100 jours après son entrée en fonction, le gouvernement Dilliès imprime déjà sa marque sur Bruxelles. Fidèle à son engagement de rompre avec l’immobilisme, l’exécutif bruxellois a choisi l’action et la responsabilité : un budget adopté rapidement, des finances stabilisées, des réformes structurelles engagées et des projets majeurs remis sur les rails. Au-delà des symboles, c’est une nouvelle méthode de gouvernance qui se dessine, fondée sur l’efficacité, la sobriété et la volonté claire de redresser notre Région.
Sur le plan financier, la priorité a été donnée à une gestion budgétaire responsable. Le gouvernement a veillé à l’équilibre des comptes et à une utilisation rigoureuse de chaque euro dépensé. Dans un contexte où la dette et les déficits menaçaient la capacité d’action de Bruxelles, cette stratégie de sérieux budgétaire est un choix politique fort : celui de préserver l’avenir, protéger les services publics essentiels et restaurer la crédibilité de la Région. Loin des promesses faciles, c’est le langage de la responsabilité qui prime.
Parallèlement, la modernisation de l’administration bruxelloise a été engagée. Le gouvernement Dilliès veut mettre fin à la bureaucratie paralysante et aux lenteurs qui découragent citoyens, entreprises et associations. Des réformes sont en cours pour simplifier les procédures, améliorer le suivi des dossiers et rendre le service public plus réactif et plus proche des réalités de terrain. L’objectif est clair : une administration qui facilite les projets au lieu de les freiner, et qui accompagne la relance économique plutôt que de la regarder passer.
Ces cent premiers jours ont aussi été marqués par le déblocage et la relance de dossiers structurants pour l’avenir de Bruxelles. Les projets NEO, le stade de l’Union ou encore le développement du site Audi.brussels sont remis sur les rails après des années de lenteurs, de blocages ou de controverses. Il s’agit là de leviers essentiels pour l’attractivité de la Région, l’emploi et le rayonnement de Bruxelles. En assumant des choix clairs, le gouvernement envoie un signal fort : les grands projets ne resteront plus éternellement à l’état d’intentions.
La sécurité constitue un autre axe majeur de cette nouvelle gouvernance. Le renforcement de la présence et de la coordination des forces de l’ordre autour des gares, véritables portes d’entrée de la capitale, illustre la volonté de reprendre le contrôle de l’espace public. Ces premières mesures s’inscrivent dans une approche globale : lutter contre l’insécurité, les nuisances et les incivilités, pour que chacun, habitant comme visiteur, se sente à nouveau en confiance dans la ville. La sécurité n’est plus un sujet tabou, mais une condition assumée de la qualité de vie et de l’attractivité de Bruxelles.

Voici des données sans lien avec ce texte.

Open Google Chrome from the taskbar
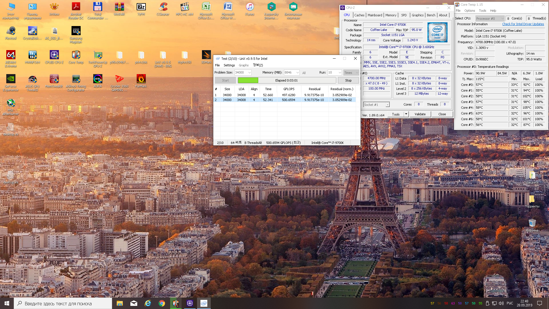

En matière de mobilité et d’aménagement de l’espace public, le gouvernement Dilliès veut réconcilier fluidité des déplacements et qualité de vie. La priorité est de restaurer la circulation là où les décisions passées ont créé des embouteillages permanents et des tensions, tout en poursuivant les transformations nécessaires pour sécuriser les trajets de tous : piétons, cyclistes, usagers des transports en commun et automobilistes. Il ne s’agit pas d’opposer les modes de transport, mais de retrouver un équilibre pragmatique, au service des Bruxellois et de l’économie urbaine.
Ces orientations se traduisent déjà par des décisions concrètes et des actions visibles sur le terrain. Plusieurs dossiers longtemps enlacés ont été débloqués, des chantiers sont lancés, des premières mesures sont entrées en vigueur. Là où les gouvernements précédents se perdaient en annonces, l’équipe Dilliès veut être jugée sur les résultats. C’est cette culture du concret, du calendrier respecté et des engagements tenus qui doit progressivement marquer le quotidien des Bruxelloises et des Bruxellois.
Enfin, le choix de réduire la taille des cabinets ministériels illustre une volonté de donner l’exemple au sommet de l’État bruxellois. Moins de personnel politique, c’est plus de sobriété, moins de coûts et une administration qui reprend toute sa place dans la préparation et la mise en œuvre des politiques publiques. En rationalisant les structures, le gouvernement affirme que l’efficacité ne dépend pas du nombre de conseillers mais de la clarté des priorités et de la qualité des décisions.
En cent jours, le cap a été posé : efficacité, attractivité et redressement de Bruxelles. Ce n’est qu’un début, mais les signaux sont clairs. À travers une gestion budgétaire responsable, la modernisation de l’administration, la relance des grands projets, le renforcement de la sécurité et la volonté de retrouver une mobilité fluide, le gouvernement Dilliès trace une nouvelle voie pour la Région. Celle d’une capitale qui assume ses ambitions, qui se remet en mouvement et qui choisit enfin l’action plutôt que la résignation.